Choose "Challenges, Success". Click "Use Template".

1b) Run your Prezi Desktop software.
The Desktop version is as shown below. Choose "Challenges, Success". Click "Choose".

2) The main application window appears.

3) Save your presentation.

3a) The Online version will save without prompting a file name.

3b) The Desktop version will prompt for a file name, which you may save as "prezi-challenge-success".
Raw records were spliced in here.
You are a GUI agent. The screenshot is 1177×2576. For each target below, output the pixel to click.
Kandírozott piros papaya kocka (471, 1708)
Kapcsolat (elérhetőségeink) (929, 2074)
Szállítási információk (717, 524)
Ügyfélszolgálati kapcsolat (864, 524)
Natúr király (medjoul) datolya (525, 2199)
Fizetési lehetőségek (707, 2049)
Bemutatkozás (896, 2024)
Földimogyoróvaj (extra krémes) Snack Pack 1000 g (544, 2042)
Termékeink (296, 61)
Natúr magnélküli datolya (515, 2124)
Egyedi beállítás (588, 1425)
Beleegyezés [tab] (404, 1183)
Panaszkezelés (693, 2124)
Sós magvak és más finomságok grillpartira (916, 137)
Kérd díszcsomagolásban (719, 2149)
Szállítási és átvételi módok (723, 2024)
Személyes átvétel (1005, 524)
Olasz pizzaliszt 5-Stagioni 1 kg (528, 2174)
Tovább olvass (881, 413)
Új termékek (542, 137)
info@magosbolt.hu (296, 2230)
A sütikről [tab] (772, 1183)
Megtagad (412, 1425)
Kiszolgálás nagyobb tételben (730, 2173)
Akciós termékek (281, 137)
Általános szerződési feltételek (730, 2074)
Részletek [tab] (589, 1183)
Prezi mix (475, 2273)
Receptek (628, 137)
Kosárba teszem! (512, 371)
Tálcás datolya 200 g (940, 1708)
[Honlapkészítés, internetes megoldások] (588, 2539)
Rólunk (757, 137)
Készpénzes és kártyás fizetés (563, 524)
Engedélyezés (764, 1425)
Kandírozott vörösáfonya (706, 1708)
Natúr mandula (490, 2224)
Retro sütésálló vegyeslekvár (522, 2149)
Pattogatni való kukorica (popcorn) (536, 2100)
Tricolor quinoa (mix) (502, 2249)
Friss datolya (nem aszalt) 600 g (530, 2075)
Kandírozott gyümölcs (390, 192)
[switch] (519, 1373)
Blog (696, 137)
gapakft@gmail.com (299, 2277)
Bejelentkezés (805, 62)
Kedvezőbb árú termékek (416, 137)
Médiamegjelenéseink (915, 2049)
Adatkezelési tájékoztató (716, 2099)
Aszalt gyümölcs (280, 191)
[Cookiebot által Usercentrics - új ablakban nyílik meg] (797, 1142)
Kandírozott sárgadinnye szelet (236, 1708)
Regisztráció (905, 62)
4) Prezi Presentation Canvas will fill up the screen.
4.1) Click Allow to allow full screen mode.
4.2) The navigation bar is at the bottom of the Presentation Screen.
4.3) Click the Right Arrow or Left Arrow to move between frames. (Left Arrow is dimmed at the start of the presentation.)
4.4) If you pause for a long time time, the navigation bar will disappear.

5) Navigate the frames.
5.1) Press Right Arrow to go forward to the last frame.

5.2) Press Left Arrow to go backward to the first frame.

5.3) Hover your mouse over the navigation bar, and the slider knob will appear.

5.4) Use the slider to move between the slides.

5.5) Use the Toggle Full Screen button to switch presentation container between computer screen and web browser window.

5.6) Use Autorun button to run the frames automatically.

Select appropriate time interval period.

A setting message information appears for few seconds.

6) View Control Bar.
Hover your mouse towards the right border of the presentation window. A View Control Bar appears.

6.1) Click Zoom-In and Zoom-Out to see the Zoom Effect.

6.2) Click Home to see the Home Effect.

6.3) Click the Close Button to close presentation.

The Presentation Screen is closed and replaced by the Main Application Window.

7) Next Step: Edit your presentation to resemble the sample file as shown at http://basic-steps.blogspot.com/2013/06/prezi-getting-started.html.

7.1) Insert Arrow
7.1.1) Click "Frames & Arrows"/Draw arrow.

7.1.2) Click two points to connect the two cartoon objects
Change the color to match the example at http://imageshack.us/a/img833/4191/p976.jpg
Select the other arrows and delete them.